De 89 paróquias a 11: assim a França reorganiza o seu mapa paroquial para enfrentar a falta de sacerdotes

A Igreja na França está reorganizando sua presença territorial para responder à diminuição do número de sacerdotes e a uma sociedade cada vez mais secularizada. O objetivo já não é manter intacta a estrutura herdada durante séculos, mas concentrar recursos, fortalecer pequenas comunidades cristãs e promover uma pastoral mais itinerante e missionária.

Segundo destaca a Agência Fides, esse processo se reflete especialmente em dioceses como Reims, onde o arcebispo Éric de Moulins-Beaufort impulsionou desde 2018 uma profunda reforma pastoral sob o lema «En camino para la misión».

Espaços missionários e equipes itinerantes

A arquidiocese de Reims criou novos espaços missionários atendidos por equipes formadas por sacerdotes, diáconos e leigos. A organização da vida sacramental foi adaptada às possibilidades reais do clero disponível, fixando os locais de celebração da Eucaristia dominical em função dos recursos existentes.

Juntamente com isso, foi implementado um modelo de ministério mais itinerante. Essas equipes permanecem por um tempo em uma localidade concreta, propõem atividades adaptadas às necessidades do lugar, visitam doentes, acompanham pessoas isoladas e se aproximam das famílias que o solicitam.

O objetivo é combinar a acolhida com a saída missionária: manter a vida cristã onde ainda existe e, ao mesmo tempo, ir ao encontro daqueles que vivem nas periferias sociais e espirituais.
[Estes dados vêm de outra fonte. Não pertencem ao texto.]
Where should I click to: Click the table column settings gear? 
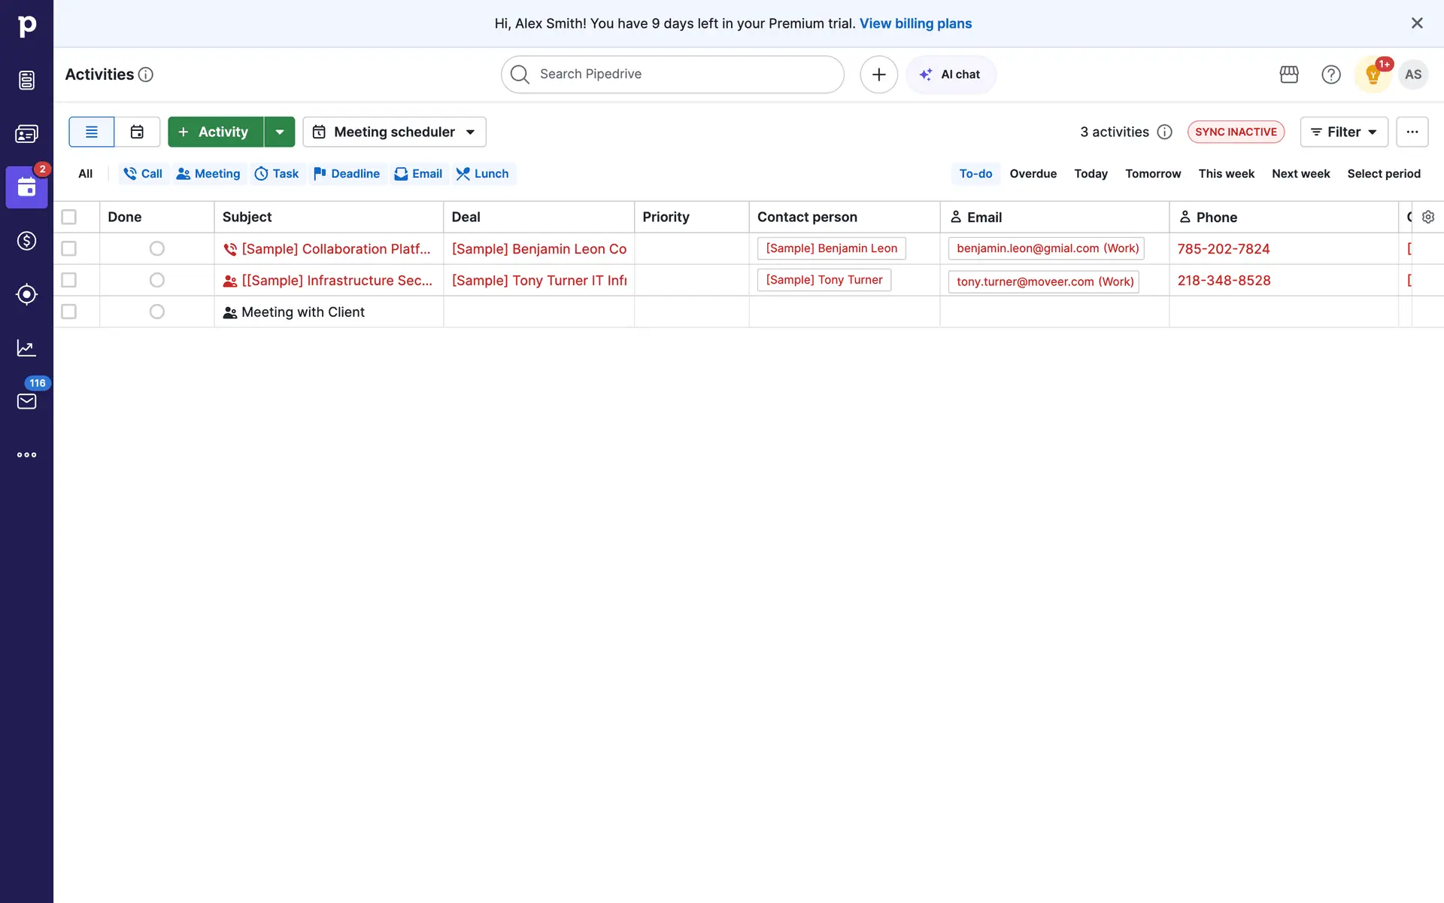tap(1427, 217)

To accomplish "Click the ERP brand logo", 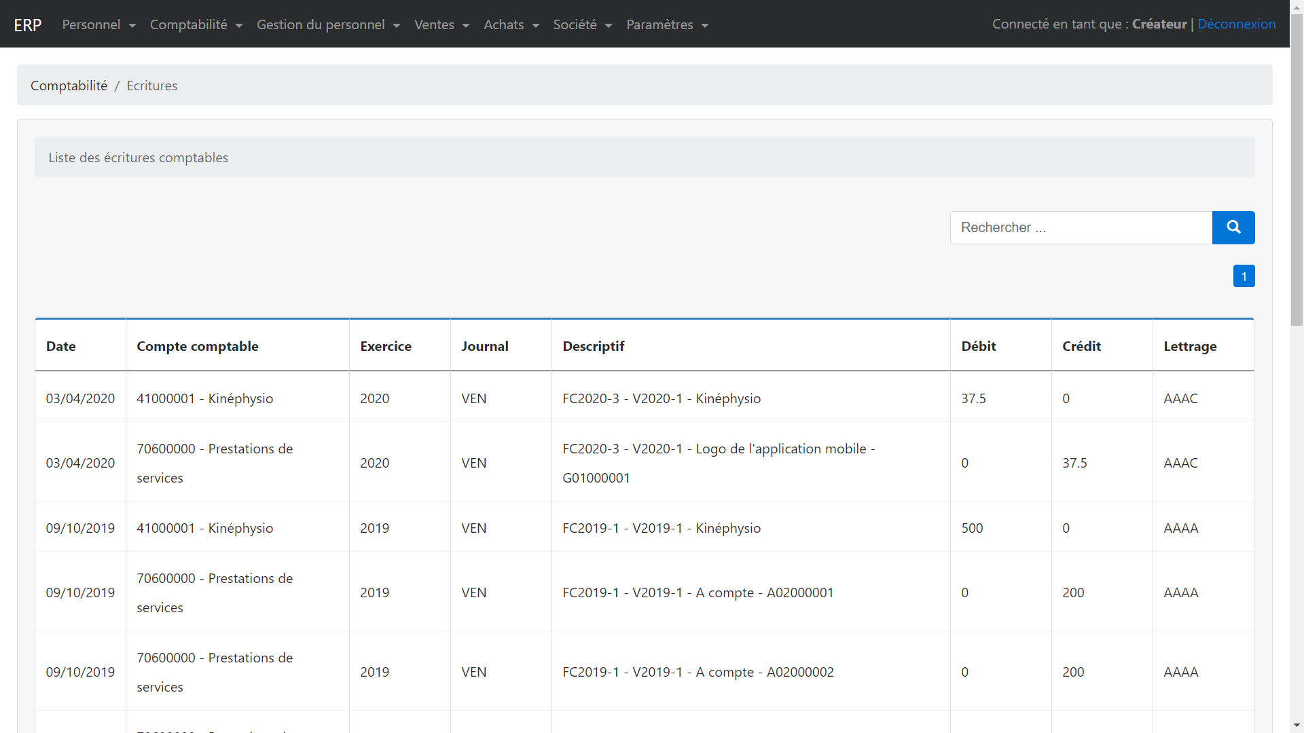I will coord(28,25).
Arras passará de 89 paróquias para apenas 11

O caso de Reims não é isolado. A diocese de Arras anunciou recentemente uma transformação pastoral de grande alcance que reduzirá suas atuais 89 paróquias para apenas 11.

O objetivo dessa reorganização é concentrar os recursos disponíveis, reduzir deslocamentos e fortalecer a vida local por meio de pequenas fraternidades cristãs. Trata-se de uma resposta direta à queda no número de sacerdotes e à dificuldade de sustentar a antiga rede paroquial em um contexto de prática religiosa muito reduzida.

França, de grande país missionário a terra de missão

A transformação dessas dioceses expressa uma mudança histórica de fundo. A França foi durante os séculos XIX e XX um dos grandes países impulsionadores da missão católica na África, Ásia e outros territórios. Hoje, no entanto, muitos bispos franceses consideram que o próprio país voltou a ser terra de missão.

A expressão não é nova. Já em 1943, Henri Godin e Yvan Daniel publicaram o célebre ensaio La France, pays de mission?, no qual alertavam sobre a descristianização de amplos setores da sociedade francesa. Oito décadas depois, o diagnóstico parece ter se acentuado.

Atualmente, apenas 2 % dos franceses participa habitualmente na Missa dominical, embora aproximadamente metade da população ainda se declare católica. Ao mesmo tempo, nos últimos anos registrou-se um aumento significativo nos pedidos de batismo entre jovens e adultos, um fenômeno que mostra que a secularização não eliminou completamente a busca religiosa.

Roma observa a experiência francesa

Nesse contexto insere-se a recente nomeação do cardeal Jean-Marc Aveline, arcebispo de Marselha, e de monsenhor Éric de Moulins-Beaufort, arcebispo de Reims, como membros do Dicastério para a Evangelização.

O primeiro desenvolveu uma reflexão marcada pelo diálogo, as migrações e o pluralismo religioso no Mediterrâneo. O segundo impulsionou uma reorganização pastoral orientada a sustentar a presença da Igreja em uma diocese afetada pela falta de sacerdotes e pela queda da prática religiosa.

Sua incorporação ao dicastério vaticano sugere que Leão XIV observa com interesse a Igreja na França como um dos laboratórios da nova evangelização na Europa. Uma Igreja que, após ter enviado missionários ao mundo durante gerações, deve agora aprender a evangelizar novamente em seu próprio território.